When you reply, transcribe every line of the data below exactly.

BEGIN LISTED ENTRIES

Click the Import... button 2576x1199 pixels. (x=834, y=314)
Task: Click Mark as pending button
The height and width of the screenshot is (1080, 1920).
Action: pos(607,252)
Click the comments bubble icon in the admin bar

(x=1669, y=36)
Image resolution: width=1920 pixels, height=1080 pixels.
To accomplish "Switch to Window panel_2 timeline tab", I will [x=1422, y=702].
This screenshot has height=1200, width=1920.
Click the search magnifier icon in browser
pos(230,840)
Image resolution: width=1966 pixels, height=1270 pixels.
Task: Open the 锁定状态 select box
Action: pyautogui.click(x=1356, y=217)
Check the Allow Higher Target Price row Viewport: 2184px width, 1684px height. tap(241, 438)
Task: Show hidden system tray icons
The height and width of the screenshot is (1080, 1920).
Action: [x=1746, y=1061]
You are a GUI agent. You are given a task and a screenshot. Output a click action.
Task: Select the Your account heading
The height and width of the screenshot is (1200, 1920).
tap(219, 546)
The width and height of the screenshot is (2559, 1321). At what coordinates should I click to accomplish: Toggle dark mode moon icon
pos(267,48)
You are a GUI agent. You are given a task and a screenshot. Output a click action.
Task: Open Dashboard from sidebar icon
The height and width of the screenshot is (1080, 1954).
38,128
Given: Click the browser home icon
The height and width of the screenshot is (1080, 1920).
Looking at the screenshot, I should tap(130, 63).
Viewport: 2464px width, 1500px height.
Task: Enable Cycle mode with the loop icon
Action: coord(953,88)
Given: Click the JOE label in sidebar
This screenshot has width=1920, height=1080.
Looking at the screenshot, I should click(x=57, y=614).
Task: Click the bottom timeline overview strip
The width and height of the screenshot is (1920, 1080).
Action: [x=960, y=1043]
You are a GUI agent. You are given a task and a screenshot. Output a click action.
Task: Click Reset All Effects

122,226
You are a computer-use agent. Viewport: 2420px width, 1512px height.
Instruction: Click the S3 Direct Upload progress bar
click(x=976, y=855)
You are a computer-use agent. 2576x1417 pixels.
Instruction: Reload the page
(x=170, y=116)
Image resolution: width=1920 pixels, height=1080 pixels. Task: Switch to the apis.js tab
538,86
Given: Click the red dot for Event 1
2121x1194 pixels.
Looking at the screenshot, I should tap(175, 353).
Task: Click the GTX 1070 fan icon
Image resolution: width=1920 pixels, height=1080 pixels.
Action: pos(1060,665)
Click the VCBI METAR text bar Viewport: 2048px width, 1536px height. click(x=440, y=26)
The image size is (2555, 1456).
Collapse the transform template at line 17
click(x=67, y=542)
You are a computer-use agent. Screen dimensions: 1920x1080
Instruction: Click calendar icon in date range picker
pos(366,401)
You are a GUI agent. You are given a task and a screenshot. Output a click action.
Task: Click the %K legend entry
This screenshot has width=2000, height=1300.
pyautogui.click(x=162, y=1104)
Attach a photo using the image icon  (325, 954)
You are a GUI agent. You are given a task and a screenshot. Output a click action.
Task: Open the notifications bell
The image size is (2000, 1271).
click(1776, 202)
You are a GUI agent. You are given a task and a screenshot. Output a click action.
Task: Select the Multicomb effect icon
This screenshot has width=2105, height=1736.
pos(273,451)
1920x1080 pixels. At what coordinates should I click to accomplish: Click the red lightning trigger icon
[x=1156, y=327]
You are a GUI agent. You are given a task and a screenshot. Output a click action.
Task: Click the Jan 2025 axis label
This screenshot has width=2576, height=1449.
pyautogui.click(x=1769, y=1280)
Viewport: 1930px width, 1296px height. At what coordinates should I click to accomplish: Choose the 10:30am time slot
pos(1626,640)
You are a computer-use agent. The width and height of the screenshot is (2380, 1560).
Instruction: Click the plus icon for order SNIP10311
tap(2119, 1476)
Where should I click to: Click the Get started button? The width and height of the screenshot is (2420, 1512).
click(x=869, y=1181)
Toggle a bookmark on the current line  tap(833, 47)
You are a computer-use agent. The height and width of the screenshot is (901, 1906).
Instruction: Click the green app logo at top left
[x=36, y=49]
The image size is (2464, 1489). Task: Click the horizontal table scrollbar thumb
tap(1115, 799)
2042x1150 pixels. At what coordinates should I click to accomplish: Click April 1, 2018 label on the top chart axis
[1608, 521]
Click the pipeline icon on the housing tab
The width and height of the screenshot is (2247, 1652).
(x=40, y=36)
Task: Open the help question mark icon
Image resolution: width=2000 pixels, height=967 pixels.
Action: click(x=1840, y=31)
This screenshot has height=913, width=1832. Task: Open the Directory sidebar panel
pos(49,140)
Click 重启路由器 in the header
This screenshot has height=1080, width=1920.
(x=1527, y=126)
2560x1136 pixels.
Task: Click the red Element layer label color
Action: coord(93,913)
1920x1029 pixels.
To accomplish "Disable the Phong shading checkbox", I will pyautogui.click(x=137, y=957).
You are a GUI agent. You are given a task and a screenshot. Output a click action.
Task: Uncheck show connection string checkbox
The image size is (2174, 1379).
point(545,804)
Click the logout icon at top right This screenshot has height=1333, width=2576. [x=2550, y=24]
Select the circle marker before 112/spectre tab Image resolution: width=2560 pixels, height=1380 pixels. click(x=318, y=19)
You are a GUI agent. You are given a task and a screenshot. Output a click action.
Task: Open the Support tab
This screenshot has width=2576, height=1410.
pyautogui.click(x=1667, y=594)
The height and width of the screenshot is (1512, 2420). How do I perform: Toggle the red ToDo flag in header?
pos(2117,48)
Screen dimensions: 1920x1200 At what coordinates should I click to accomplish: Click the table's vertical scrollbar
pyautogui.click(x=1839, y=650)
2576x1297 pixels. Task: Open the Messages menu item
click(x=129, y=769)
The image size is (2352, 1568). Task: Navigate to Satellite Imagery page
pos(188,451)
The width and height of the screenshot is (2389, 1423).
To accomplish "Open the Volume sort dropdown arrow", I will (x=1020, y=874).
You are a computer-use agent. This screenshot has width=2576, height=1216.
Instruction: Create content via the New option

END LISTED ENTRIES

TASK RESPONSE
Click the Import... button 2576x1199 pixels. (x=834, y=314)
Task: Click Mark as pending button
The height and width of the screenshot is (1080, 1920).
Action: pos(607,252)
Click the comments bubble icon in the admin bar

(x=1669, y=36)
Image resolution: width=1920 pixels, height=1080 pixels.
To accomplish "Switch to Window panel_2 timeline tab", I will [x=1422, y=702].
This screenshot has height=1200, width=1920.
Click the search magnifier icon in browser
pos(230,840)
Image resolution: width=1966 pixels, height=1270 pixels.
Task: Open the 锁定状态 select box
Action: pyautogui.click(x=1356, y=217)
Check the Allow Higher Target Price row Viewport: 2184px width, 1684px height. tap(241, 438)
Task: Show hidden system tray icons
The height and width of the screenshot is (1080, 1920).
Action: [x=1746, y=1061]
You are a GUI agent. You are given a task and a screenshot. Output a click action.
Task: Select the Your account heading
The height and width of the screenshot is (1200, 1920).
tap(219, 546)
The width and height of the screenshot is (2559, 1321). At what coordinates should I click to accomplish: Toggle dark mode moon icon
pos(267,48)
You are a GUI agent. You are given a task and a screenshot. Output a click action.
Task: Open Dashboard from sidebar icon
The height and width of the screenshot is (1080, 1954).
38,128
Given: Click the browser home icon
The height and width of the screenshot is (1080, 1920).
Looking at the screenshot, I should tap(130, 63).
Viewport: 2464px width, 1500px height.
Task: Enable Cycle mode with the loop icon
Action: coord(953,88)
Given: Click the JOE label in sidebar
This screenshot has width=1920, height=1080.
Looking at the screenshot, I should click(x=57, y=614).
Task: Click the bottom timeline overview strip
The width and height of the screenshot is (1920, 1080).
Action: [x=960, y=1043]
You are a GUI agent. You are given a task and a screenshot. Output a click action.
Task: Click Reset All Effects

122,226
You are a computer-use agent. Viewport: 2420px width, 1512px height.
Instruction: Click the S3 Direct Upload progress bar
click(x=976, y=855)
You are a computer-use agent. 2576x1417 pixels.
Instruction: Reload the page
(x=170, y=116)
Image resolution: width=1920 pixels, height=1080 pixels. Task: Switch to the apis.js tab
538,86
Given: Click the red dot for Event 1
2121x1194 pixels.
Looking at the screenshot, I should tap(175, 353).
Task: Click the GTX 1070 fan icon
Image resolution: width=1920 pixels, height=1080 pixels.
Action: pos(1060,665)
Click the VCBI METAR text bar Viewport: 2048px width, 1536px height. click(x=440, y=26)
The image size is (2555, 1456).
Collapse the transform template at line 17
click(x=67, y=542)
You are a computer-use agent. Screen dimensions: 1920x1080
Instruction: Click calendar icon in date range picker
pos(366,401)
You are a GUI agent. You are given a task and a screenshot. Output a click action.
Task: Click the %K legend entry
This screenshot has width=2000, height=1300.
pyautogui.click(x=162, y=1104)
Attach a photo using the image icon  (325, 954)
You are a GUI agent. You are given a task and a screenshot. Output a click action.
Task: Open the notifications bell
The image size is (2000, 1271).
click(1776, 202)
You are a GUI agent. You are given a task and a screenshot. Output a click action.
Task: Select the Multicomb effect icon
This screenshot has width=2105, height=1736.
pos(273,451)
1920x1080 pixels. At what coordinates should I click to accomplish: Click the red lightning trigger icon
[x=1156, y=327]
You are a GUI agent. You are given a task and a screenshot. Output a click action.
Task: Click the Jan 2025 axis label
This screenshot has width=2576, height=1449.
pyautogui.click(x=1769, y=1280)
Viewport: 1930px width, 1296px height. At what coordinates should I click to accomplish: Choose the 10:30am time slot
pos(1626,640)
You are a computer-use agent. The width and height of the screenshot is (2380, 1560).
Instruction: Click the plus icon for order SNIP10311
tap(2119, 1476)
Where should I click to: Click the Get started button? The width and height of the screenshot is (2420, 1512).
click(x=869, y=1181)
Toggle a bookmark on the current line  tap(833, 47)
You are a computer-use agent. The height and width of the screenshot is (901, 1906).
Instruction: Click the green app logo at top left
[x=36, y=49]
The image size is (2464, 1489). Task: Click the horizontal table scrollbar thumb
tap(1115, 799)
2042x1150 pixels. At what coordinates should I click to accomplish: Click April 1, 2018 label on the top chart axis
[1608, 521]
Click the pipeline icon on the housing tab
The width and height of the screenshot is (2247, 1652).
(x=40, y=36)
Task: Open the help question mark icon
Image resolution: width=2000 pixels, height=967 pixels.
Action: click(x=1840, y=31)
This screenshot has height=913, width=1832. Task: Open the Directory sidebar panel
pos(49,140)
Click 重启路由器 in the header
This screenshot has height=1080, width=1920.
(x=1527, y=126)
2560x1136 pixels.
Task: Click the red Element layer label color
Action: coord(93,913)
1920x1029 pixels.
To accomplish "Disable the Phong shading checkbox", I will pyautogui.click(x=137, y=957).
You are a GUI agent. You are given a task and a screenshot. Output a click action.
Task: Uncheck show connection string checkbox
The image size is (2174, 1379).
point(545,804)
Click the logout icon at top right This screenshot has height=1333, width=2576. [x=2550, y=24]
Select the circle marker before 112/spectre tab Image resolution: width=2560 pixels, height=1380 pixels. click(x=318, y=19)
You are a GUI agent. You are given a task and a screenshot. Output a click action.
Task: Open the Support tab
This screenshot has width=2576, height=1410.
pyautogui.click(x=1667, y=594)
The height and width of the screenshot is (1512, 2420). How do I perform: Toggle the red ToDo flag in header?
pos(2117,48)
Screen dimensions: 1920x1200 At what coordinates should I click to accomplish: Click the table's vertical scrollbar
pyautogui.click(x=1839, y=650)
2576x1297 pixels. Task: Open the Messages menu item
click(x=129, y=769)
The image size is (2352, 1568). Task: Navigate to Satellite Imagery page
pos(188,451)
The width and height of the screenshot is (2389, 1423).
To accomplish "Open the Volume sort dropdown arrow", I will (x=1020, y=874).
You are a computer-use agent. This screenshot has width=2576, height=1216.
Instruction: Create content via the New option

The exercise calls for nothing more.